DATA FOR THIS TASK:

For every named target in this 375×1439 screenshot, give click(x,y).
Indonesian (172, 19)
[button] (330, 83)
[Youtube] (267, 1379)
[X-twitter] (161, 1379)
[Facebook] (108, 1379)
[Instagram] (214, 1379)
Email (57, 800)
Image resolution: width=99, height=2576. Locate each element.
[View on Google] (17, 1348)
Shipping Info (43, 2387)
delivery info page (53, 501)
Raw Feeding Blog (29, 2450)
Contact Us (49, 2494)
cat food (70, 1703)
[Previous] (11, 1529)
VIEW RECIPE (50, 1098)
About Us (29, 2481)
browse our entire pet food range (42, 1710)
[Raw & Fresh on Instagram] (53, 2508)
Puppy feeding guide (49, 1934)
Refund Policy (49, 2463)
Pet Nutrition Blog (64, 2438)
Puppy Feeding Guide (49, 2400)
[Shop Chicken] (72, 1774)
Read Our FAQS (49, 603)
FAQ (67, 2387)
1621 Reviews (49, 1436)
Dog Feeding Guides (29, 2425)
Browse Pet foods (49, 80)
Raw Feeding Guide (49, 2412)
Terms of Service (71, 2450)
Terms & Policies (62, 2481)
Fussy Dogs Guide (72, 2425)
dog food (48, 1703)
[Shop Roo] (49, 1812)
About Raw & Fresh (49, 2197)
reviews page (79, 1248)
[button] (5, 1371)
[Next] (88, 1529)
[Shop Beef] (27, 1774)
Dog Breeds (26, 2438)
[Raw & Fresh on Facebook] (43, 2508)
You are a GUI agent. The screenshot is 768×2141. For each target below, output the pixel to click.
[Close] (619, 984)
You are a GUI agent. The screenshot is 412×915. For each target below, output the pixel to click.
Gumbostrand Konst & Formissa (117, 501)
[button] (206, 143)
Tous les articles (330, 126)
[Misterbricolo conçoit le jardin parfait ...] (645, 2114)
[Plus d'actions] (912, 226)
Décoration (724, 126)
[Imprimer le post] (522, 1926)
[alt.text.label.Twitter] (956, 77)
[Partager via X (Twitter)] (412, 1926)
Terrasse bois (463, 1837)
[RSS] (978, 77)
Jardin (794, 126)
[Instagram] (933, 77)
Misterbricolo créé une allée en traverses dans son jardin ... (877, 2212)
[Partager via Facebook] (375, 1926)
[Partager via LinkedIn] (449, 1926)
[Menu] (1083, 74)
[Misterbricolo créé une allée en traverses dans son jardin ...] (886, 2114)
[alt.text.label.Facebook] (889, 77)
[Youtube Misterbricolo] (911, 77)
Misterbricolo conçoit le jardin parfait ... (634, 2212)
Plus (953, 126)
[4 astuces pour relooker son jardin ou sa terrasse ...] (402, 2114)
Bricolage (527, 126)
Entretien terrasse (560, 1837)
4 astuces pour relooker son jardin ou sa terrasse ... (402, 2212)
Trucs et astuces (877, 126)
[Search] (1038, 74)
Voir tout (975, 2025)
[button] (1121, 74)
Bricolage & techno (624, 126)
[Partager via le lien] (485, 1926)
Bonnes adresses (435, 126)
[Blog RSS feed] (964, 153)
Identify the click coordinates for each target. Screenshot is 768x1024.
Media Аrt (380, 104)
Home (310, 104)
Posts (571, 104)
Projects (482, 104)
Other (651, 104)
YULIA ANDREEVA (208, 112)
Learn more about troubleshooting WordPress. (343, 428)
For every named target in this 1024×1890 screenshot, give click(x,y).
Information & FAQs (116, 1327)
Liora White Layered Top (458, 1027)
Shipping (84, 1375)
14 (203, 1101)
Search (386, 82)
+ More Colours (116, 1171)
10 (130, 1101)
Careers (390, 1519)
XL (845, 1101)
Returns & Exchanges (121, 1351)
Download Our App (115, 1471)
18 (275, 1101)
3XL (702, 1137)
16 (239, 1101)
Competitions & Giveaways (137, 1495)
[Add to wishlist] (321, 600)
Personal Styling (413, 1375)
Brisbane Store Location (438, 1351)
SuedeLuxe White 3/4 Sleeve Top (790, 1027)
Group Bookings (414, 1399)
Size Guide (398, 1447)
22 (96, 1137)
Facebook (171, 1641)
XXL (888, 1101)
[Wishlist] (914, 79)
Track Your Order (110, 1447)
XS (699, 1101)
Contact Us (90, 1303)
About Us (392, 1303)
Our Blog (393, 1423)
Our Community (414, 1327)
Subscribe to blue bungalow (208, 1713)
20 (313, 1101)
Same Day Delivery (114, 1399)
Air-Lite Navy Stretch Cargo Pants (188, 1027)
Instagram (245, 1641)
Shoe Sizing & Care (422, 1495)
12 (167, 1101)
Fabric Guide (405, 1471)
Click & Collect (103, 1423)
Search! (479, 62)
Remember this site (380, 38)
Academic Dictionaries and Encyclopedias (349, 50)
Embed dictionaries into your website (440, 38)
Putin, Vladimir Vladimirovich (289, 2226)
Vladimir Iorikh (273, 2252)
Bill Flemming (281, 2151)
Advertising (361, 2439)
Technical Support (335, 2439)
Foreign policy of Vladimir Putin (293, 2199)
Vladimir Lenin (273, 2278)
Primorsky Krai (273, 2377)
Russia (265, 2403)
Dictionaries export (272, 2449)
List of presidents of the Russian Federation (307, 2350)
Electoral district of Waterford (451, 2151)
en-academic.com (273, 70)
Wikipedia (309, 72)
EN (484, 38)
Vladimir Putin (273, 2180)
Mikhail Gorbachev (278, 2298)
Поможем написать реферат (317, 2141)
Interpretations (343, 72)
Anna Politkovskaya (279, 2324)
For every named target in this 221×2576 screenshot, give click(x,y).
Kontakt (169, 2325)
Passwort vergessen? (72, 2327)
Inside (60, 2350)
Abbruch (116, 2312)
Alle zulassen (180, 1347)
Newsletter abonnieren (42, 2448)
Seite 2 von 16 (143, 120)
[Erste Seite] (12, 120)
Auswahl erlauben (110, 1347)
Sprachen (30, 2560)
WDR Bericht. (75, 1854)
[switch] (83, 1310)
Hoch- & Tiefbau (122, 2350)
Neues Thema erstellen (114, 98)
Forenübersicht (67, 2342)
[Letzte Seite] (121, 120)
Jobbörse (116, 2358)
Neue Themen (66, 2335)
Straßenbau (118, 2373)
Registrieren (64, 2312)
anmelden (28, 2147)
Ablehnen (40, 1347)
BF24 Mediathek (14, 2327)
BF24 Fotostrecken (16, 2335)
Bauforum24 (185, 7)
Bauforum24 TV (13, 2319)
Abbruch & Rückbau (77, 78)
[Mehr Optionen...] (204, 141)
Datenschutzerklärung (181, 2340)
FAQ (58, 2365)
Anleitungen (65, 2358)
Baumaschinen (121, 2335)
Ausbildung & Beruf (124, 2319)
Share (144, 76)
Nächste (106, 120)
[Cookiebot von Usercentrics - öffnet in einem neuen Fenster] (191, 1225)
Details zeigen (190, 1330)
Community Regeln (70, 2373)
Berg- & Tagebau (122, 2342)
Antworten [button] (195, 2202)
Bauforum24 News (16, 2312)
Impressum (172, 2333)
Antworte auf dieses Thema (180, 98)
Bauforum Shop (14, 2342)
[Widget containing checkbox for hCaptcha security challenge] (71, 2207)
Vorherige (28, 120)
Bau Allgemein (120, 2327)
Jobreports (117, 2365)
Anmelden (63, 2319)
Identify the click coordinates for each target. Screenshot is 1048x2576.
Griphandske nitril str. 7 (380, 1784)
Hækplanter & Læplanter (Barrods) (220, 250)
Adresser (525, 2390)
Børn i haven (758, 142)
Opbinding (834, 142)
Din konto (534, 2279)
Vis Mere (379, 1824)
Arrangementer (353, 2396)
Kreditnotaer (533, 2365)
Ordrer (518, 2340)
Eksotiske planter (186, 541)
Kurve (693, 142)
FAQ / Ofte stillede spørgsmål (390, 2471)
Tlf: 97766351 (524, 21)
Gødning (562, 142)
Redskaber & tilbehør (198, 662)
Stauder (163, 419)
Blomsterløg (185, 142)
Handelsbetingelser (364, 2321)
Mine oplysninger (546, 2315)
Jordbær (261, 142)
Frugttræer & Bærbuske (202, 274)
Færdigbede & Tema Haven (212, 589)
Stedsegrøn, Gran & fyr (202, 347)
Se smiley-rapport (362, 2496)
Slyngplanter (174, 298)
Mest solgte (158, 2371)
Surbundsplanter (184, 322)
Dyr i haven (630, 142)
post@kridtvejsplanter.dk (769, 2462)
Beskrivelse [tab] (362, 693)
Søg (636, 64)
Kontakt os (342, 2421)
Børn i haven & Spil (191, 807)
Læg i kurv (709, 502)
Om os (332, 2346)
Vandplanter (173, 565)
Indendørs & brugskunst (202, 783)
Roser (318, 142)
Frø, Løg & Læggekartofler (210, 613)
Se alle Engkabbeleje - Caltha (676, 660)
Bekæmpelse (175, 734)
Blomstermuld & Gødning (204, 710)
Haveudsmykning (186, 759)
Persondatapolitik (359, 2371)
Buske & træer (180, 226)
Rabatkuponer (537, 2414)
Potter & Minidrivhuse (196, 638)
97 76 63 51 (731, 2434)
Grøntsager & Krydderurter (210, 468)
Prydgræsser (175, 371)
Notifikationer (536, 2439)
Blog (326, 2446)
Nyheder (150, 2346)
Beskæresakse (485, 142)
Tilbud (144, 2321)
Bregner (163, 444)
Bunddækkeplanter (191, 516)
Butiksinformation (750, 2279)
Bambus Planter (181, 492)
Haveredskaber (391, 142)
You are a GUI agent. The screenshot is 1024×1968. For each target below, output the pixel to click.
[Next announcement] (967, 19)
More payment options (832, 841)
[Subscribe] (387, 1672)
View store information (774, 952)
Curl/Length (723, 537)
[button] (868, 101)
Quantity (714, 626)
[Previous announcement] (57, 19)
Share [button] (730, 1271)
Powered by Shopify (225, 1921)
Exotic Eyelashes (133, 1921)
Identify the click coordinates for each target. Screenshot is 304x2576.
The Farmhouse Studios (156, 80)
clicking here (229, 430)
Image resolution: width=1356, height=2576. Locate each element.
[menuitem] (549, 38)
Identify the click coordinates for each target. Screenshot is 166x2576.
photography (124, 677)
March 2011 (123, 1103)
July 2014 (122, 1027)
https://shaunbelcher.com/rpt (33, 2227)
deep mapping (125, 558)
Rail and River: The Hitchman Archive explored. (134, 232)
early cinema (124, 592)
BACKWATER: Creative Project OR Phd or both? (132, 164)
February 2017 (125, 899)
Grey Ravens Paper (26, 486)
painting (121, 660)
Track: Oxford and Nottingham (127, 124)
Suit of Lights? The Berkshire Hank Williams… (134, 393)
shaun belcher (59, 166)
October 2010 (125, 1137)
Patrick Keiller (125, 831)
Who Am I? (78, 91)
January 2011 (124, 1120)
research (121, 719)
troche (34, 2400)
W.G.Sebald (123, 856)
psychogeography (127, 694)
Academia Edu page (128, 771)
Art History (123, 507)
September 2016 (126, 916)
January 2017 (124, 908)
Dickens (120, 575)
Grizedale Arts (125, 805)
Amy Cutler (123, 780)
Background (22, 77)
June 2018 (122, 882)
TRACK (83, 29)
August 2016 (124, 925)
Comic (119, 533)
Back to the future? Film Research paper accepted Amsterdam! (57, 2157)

REQUIRED WORK: Look above for the line with "[button] (206, 143)" and the line with "[Partager via le lien] (485, 1926)", and reproduce exactly those two lines plus every line between, nothing more.

SOLVED EXERCISE:
[button] (206, 143)
Tous les articles (330, 126)
[Misterbricolo conçoit le jardin parfait ...] (645, 2114)
[Plus d'actions] (912, 226)
Décoration (724, 126)
[Imprimer le post] (522, 1926)
[alt.text.label.Twitter] (956, 77)
[Partager via X (Twitter)] (412, 1926)
Terrasse bois (463, 1837)
[RSS] (978, 77)
Jardin (794, 126)
[Instagram] (933, 77)
Misterbricolo créé une allée en traverses dans son jardin ... (877, 2212)
[Partager via Facebook] (375, 1926)
[Partager via LinkedIn] (449, 1926)
[Menu] (1083, 74)
[Misterbricolo créé une allée en traverses dans son jardin ...] (886, 2114)
[alt.text.label.Facebook] (889, 77)
[Youtube Misterbricolo] (911, 77)
Misterbricolo conçoit le jardin parfait ... (634, 2212)
Plus (953, 126)
[4 astuces pour relooker son jardin ou sa terrasse ...] (402, 2114)
Bricolage (527, 126)
Entretien terrasse (560, 1837)
4 astuces pour relooker son jardin ou sa terrasse ... (402, 2212)
Trucs et astuces (877, 126)
[Search] (1038, 74)
Voir tout (975, 2025)
[button] (1121, 74)
Bricolage & techno (624, 126)
[Partager via le lien] (485, 1926)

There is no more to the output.